四 ミスった
お菓子とジュースを袋に入れて、僕はケンタの家に向かった。
歩きながら、あの日のことを思い出している。
またあの家にあがるのか……。ちょっと足取りが重くなってきた。
いつも以上に時間がかかって、ケンタの家に着いた。
呼び鈴を押そうとしたときだった
「ダイスケ待って!!」
その声に反応して、僕はとっさに手をひっこめた。
ケンタ……?
「こっちだよ、こっち」
振り向くと、エアコンの室外機に隠れながら、ケンタが手を振っている。
「何してるの?」
「いいから、お前も後ろにまわれ」
何のために隠れているのかわからないけど、とりあえず言われた通りに、室外機の後ろに体を小さくした。
「来るぞ」
すると、居間の大きな窓が開いて、ケンタのお母さんが素足のまま庭に下りてきた。四足歩行で、プランターが置いてある壁の近くまでやってきた。そこには他にもガーデニング用の大きな石があって、その大きな石を両手で持ち上げると、下からのぞき込んだ。そしてベロを大きく出して、ペロリとその石をなめた。
「ケンタのお母さん何やってるの!?」
「ああやって、虫を食べているんだよ」
「まじかよ」
その後、ケンタのお母さんは土をせっせっと掘り始めて、穴が適当な大きさになると、自分の頭を突っ込んで、楽しそうにケツをゆらゆらと揺らしていた。
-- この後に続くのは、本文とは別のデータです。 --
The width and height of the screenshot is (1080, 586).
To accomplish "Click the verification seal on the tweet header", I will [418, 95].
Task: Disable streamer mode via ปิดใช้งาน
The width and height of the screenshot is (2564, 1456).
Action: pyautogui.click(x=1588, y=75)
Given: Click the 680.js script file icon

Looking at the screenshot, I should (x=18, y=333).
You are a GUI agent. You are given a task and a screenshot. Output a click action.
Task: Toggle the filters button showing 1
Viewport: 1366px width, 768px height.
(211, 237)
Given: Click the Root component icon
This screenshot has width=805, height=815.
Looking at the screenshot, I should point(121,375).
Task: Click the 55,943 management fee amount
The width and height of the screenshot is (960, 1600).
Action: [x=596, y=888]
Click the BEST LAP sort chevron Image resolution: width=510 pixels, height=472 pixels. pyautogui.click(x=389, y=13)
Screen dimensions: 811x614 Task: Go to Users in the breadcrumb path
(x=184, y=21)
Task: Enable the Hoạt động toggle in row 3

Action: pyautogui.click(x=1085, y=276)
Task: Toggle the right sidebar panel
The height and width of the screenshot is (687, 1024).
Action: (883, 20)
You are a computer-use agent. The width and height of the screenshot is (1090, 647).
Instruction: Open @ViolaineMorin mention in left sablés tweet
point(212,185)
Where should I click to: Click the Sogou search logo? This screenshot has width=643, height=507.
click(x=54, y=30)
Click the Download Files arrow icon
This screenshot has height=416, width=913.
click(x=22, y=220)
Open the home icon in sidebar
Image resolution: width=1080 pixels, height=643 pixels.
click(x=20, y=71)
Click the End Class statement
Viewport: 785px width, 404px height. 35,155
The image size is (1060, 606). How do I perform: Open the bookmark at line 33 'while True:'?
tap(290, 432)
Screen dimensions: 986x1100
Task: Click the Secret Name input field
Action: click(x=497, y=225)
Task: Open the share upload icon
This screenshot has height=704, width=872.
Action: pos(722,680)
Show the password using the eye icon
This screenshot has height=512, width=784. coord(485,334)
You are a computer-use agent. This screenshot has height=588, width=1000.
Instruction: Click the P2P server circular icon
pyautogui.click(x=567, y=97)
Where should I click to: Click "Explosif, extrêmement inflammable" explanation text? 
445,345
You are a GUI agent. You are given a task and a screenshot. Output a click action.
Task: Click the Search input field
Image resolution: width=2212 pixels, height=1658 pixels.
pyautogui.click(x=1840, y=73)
「お母さんの気が向いてるときなら大丈夫だから、部屋にあがってよ」
「向いていないとどうなるんだよ」
「かみついてくるよ」
こわっ……。
僕が持ってきたお菓子を食べながら、ケンタとしばらく何気ない会話をしていた。
あの日ここで起きたことを考えるのなら、よくお菓子なんて食べていられるなと、ケンタを軽蔑したくなったけど、僕自身も普通に食べていたから、僕もどうかしてるなと思った。
「見せたいものがあるんだ」
ケンタはテーブルに、四つ折りにたたまれた白い布を置いた。
「この布の中には、儀式をするに必要なものが入ってるんだ。で、これを魂袋って呼んで、これを死んだ肉体の中に入れるんだ」
「みんな生き返ると、あんな犬みたいになっちゃうの?」
「違う。俺がミスった。魂袋には、動物の毛を入れなくちゃいけないんだけど、てっきり動物だけだと思ったんだ。動物っていうジャンルには、人間も当然入るよな。動物とは単なる抽象的にすぎなかったんだ。で、俺はそこらへんに落ちている毛をいれたら、それが犬の毛だったんだ」
「あぁ、だから犬っぽくなっちゃったわけ?」
「そうそう」
「じゃあさ、なんで先生も犬っぽくなったの?」
「かみつかれると、数時間、犬になっちゃうんだ」
「ほんと?」
「あぁ。俺も復活させたあの日、かみつかれて、家でワンワン言ってた」
「まじかよ……」
「お母さんが教室から飛び出していった授業参観の日、先生はお母さんに追いつけたんだけど、顔の前に手を出したから、かみつかれたというわけさ」
「ってことは、先生はもう元に戻ってるわけ?」
「うん。普通になってると思うよ」
「そうなんだ」
僕は喉が渇いてジュースを飲もうと手を伸ばした。